The countdown (“1, 2, 3, 1, 2, 3, drink”) intensifies the frantic blur of our culture’s worldview, namely that our lives are ceaseless shot clocks, and the only way to beat the buzzer is to get buzzed. We all drink, on three. Then, press repeat. Drink, sleep, repeat. I am reminded of F. Scott Fitzgerald’s warning: “First, you take a drink, then the drink takes a drink, then the drink takes you.”

As a lead into the chorus, we are collectively baptized into the river of wine, begging for it to be changed into Lethean waters (“Throw ’em back ’til I lose count”). Perhaps forgetfulness and oblivion are the answers to our struggles, we believe. It would seem our culture wishes to counteract the crystal clear Word of the Lord with an indiscriminate blare of a trumpet in which no one is called to arms (I Cor. 14:8). Be gone with the precision of orbiting planets, the order of the stars, we raise high the banner of Haze and Ambiguity (kind of…I think…I don’t really remember, you know?)!

In the crescendo, we are called to swing on the chandeliers, to adventure ourselves to death. While there is certainly an allure to wildness and celebrations of life (carpe diem), this Gatsby-ing is halted by the second line: “I want to live like tomorrow doesn’t exist.” While the sentiment of living-this-day-like-it’s-your-last is not new by any means, this statement hearkens back to the drink-til-I-fade-out of the pre-chorus. If tomorrow doesn’t exist, neither will I. Yet, such a reality does not lend a heavy emphasis to making today count (without a tomorrow, whatever is done today doesn’t really count.
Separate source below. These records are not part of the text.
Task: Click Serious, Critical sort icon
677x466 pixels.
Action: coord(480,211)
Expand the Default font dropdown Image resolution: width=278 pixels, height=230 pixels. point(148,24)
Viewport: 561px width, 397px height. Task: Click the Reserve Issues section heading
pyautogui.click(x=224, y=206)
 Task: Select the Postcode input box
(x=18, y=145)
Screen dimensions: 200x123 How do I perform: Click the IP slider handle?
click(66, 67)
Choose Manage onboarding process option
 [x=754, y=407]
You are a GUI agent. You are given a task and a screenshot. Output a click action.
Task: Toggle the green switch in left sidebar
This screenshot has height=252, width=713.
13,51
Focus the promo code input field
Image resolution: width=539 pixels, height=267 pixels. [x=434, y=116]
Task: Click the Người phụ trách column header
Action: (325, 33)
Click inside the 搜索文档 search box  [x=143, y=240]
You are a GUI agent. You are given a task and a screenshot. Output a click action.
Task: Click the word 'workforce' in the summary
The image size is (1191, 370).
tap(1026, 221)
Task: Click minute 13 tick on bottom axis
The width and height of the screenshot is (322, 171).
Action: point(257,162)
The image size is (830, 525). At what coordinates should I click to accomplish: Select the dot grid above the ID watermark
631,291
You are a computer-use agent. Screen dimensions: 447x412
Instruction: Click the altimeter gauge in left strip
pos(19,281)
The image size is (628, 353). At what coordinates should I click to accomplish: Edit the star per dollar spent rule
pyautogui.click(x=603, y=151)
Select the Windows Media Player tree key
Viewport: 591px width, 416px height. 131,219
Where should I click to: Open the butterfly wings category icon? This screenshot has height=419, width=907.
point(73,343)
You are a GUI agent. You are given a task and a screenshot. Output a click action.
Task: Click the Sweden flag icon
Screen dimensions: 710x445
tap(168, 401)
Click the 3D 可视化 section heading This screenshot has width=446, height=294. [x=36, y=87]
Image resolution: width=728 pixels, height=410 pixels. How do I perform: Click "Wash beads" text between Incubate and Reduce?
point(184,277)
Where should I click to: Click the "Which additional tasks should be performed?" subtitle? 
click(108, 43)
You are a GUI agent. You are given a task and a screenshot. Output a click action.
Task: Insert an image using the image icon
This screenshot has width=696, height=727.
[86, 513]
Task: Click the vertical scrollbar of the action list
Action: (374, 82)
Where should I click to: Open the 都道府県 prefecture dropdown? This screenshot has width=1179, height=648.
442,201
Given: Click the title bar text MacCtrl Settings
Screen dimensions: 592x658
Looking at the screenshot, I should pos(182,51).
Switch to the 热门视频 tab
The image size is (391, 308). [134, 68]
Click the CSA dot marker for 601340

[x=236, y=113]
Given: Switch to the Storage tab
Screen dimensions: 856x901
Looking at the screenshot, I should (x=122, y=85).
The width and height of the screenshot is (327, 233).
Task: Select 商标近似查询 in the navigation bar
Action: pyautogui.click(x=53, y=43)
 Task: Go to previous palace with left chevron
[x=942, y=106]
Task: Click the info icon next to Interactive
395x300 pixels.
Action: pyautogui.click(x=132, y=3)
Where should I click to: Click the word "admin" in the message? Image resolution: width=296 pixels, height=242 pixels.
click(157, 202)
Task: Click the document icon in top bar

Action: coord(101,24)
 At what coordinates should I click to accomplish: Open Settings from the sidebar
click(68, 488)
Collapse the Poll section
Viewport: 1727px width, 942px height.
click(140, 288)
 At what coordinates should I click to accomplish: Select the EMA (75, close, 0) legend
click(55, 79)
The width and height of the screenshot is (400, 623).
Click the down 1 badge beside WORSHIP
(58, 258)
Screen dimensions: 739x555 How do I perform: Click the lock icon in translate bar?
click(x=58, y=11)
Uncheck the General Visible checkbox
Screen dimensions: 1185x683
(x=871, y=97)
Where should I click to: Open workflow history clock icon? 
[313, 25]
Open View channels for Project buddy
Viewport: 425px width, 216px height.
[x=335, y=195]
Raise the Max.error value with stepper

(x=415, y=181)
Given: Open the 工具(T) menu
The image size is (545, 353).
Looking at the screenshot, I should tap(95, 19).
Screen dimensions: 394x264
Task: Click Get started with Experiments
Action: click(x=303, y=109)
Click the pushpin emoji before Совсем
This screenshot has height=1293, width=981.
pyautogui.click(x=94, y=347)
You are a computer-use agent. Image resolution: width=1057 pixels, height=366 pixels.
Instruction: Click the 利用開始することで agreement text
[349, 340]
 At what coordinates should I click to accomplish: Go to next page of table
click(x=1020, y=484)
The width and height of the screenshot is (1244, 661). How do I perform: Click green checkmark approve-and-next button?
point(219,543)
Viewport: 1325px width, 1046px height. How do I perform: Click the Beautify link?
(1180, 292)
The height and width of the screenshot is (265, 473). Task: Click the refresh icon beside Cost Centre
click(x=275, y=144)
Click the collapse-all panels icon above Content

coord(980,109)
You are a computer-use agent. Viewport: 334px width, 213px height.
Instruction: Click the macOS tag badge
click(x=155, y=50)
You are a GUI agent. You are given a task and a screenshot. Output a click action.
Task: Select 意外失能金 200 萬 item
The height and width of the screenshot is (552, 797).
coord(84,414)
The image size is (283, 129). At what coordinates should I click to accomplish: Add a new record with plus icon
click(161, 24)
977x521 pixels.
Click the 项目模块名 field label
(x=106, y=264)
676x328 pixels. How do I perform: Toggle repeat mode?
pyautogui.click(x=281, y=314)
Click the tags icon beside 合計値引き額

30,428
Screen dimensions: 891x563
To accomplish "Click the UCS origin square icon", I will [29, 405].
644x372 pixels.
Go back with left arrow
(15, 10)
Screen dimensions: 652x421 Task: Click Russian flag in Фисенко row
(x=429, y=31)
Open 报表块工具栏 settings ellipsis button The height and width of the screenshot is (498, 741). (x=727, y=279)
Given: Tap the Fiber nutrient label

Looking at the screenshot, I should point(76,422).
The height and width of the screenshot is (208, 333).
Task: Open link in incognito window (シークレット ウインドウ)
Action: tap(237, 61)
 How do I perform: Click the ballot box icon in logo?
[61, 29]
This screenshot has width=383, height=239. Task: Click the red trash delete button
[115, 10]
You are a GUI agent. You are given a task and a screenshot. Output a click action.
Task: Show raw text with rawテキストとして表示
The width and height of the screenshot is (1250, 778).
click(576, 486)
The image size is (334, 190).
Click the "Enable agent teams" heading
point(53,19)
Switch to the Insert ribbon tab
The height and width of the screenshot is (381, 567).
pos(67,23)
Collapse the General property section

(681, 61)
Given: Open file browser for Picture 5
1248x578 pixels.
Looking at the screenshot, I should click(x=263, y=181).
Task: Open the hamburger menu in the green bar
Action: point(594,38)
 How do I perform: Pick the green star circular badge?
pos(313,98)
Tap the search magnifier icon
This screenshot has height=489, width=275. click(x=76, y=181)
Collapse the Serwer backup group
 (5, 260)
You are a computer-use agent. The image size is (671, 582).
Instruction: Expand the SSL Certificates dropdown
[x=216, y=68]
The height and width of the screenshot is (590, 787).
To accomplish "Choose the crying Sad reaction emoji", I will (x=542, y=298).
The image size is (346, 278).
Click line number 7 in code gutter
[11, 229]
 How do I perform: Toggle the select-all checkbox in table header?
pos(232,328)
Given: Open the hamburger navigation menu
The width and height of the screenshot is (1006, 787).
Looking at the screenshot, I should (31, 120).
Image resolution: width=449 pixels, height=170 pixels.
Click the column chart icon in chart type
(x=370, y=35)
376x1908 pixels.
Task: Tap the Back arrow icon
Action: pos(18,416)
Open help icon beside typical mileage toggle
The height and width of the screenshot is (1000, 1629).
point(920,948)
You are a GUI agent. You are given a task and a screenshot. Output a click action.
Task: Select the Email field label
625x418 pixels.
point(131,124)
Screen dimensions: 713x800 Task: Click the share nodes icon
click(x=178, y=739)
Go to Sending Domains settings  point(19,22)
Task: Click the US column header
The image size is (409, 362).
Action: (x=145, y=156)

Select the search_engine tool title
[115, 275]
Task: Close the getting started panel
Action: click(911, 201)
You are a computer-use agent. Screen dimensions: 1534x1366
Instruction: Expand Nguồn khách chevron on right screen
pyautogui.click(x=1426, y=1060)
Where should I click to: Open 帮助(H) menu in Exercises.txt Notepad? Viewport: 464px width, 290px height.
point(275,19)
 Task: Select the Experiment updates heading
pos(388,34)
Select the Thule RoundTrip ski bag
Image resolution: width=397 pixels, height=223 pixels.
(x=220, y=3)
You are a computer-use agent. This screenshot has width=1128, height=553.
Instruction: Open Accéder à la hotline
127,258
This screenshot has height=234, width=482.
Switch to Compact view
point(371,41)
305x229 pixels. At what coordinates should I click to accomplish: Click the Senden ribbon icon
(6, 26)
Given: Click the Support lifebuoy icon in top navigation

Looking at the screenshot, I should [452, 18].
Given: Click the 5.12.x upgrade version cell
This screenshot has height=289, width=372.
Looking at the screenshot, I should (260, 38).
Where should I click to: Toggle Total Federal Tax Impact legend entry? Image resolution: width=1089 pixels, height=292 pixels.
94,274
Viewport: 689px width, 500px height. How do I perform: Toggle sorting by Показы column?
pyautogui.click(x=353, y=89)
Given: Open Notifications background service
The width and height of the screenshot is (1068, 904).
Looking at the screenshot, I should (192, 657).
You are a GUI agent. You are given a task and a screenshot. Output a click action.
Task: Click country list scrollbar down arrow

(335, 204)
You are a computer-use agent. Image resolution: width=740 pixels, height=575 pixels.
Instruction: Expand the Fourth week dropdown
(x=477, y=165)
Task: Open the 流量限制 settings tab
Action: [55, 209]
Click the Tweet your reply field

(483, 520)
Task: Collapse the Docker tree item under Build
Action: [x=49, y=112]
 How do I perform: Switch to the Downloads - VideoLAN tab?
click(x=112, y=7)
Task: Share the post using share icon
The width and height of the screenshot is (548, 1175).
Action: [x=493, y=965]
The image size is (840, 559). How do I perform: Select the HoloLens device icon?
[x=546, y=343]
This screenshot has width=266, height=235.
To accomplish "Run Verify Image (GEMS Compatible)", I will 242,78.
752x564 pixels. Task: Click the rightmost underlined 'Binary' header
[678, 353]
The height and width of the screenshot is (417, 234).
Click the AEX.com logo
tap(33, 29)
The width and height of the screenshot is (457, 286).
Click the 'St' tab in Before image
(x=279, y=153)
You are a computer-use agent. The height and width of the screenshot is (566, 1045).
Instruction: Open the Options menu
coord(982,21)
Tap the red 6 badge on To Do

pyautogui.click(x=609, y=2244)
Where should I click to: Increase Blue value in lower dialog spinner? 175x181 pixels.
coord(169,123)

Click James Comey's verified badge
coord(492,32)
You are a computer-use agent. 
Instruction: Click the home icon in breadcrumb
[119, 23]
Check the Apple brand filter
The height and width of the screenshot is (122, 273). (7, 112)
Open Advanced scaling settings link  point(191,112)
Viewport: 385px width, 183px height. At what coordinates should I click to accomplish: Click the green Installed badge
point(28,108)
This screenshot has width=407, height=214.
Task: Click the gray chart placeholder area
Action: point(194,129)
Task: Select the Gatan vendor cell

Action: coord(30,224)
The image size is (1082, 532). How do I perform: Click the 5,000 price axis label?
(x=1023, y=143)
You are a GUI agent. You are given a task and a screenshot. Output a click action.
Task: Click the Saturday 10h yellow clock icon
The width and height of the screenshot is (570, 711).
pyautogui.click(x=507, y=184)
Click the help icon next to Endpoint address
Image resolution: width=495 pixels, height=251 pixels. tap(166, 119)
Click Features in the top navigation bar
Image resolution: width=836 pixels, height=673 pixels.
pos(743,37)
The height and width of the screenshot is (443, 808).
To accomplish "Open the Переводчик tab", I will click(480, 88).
I’ve seen Groundhog Day, too.). If tomorrow doesn’t exist, we cease to exist, which may be the point. If this is life – the numb, lonely party girl – maybe cessation is a blessing…

However, Sia clings to the promise of glory and hope, picturing the inebriated chandelier-swinger releasing her grip and becoming a bird in flight (“I’m gonna fly like a bird in the night, feel my tears as they dry”). Here we have the mythic phoenix, rising from ashes. Perhaps if I burn out, I can be reborn. Yet, the chorus concludes with our bird-in-flight re-caged and re-perched on her glowing pendulum, clipped wings and all. “Here comes the shame, here comes the shame…”

The mantra of the song is Sia’s devastatingly desperate “holding on for dear life,” a powerful phrase to describe the plight of our current generation. We are not living for dear life; we are just trying to hold on as it soars along.

Holding on to a glass of vodka like your frail fingers are pinched around the rubber grip of a handlebar as the motorcycle of your weekends rockets at a hundred down the freeway.

Holding on to your high school years like sleeping in pajamas and a letter jacket.

Holding on to an unrequited love like a businessman jabbering away on a call that was dropped three tunnels ago.

This is the sad reality and potency of “Chandelier.” Our culture is longing for meaning, purpose, wild beauty, and eternally-secure and satisfying truth, only to howl in one accord of dismay when the places they look seem only to offer cigarette butts, drops of gin, and phone numbers in Sharpie.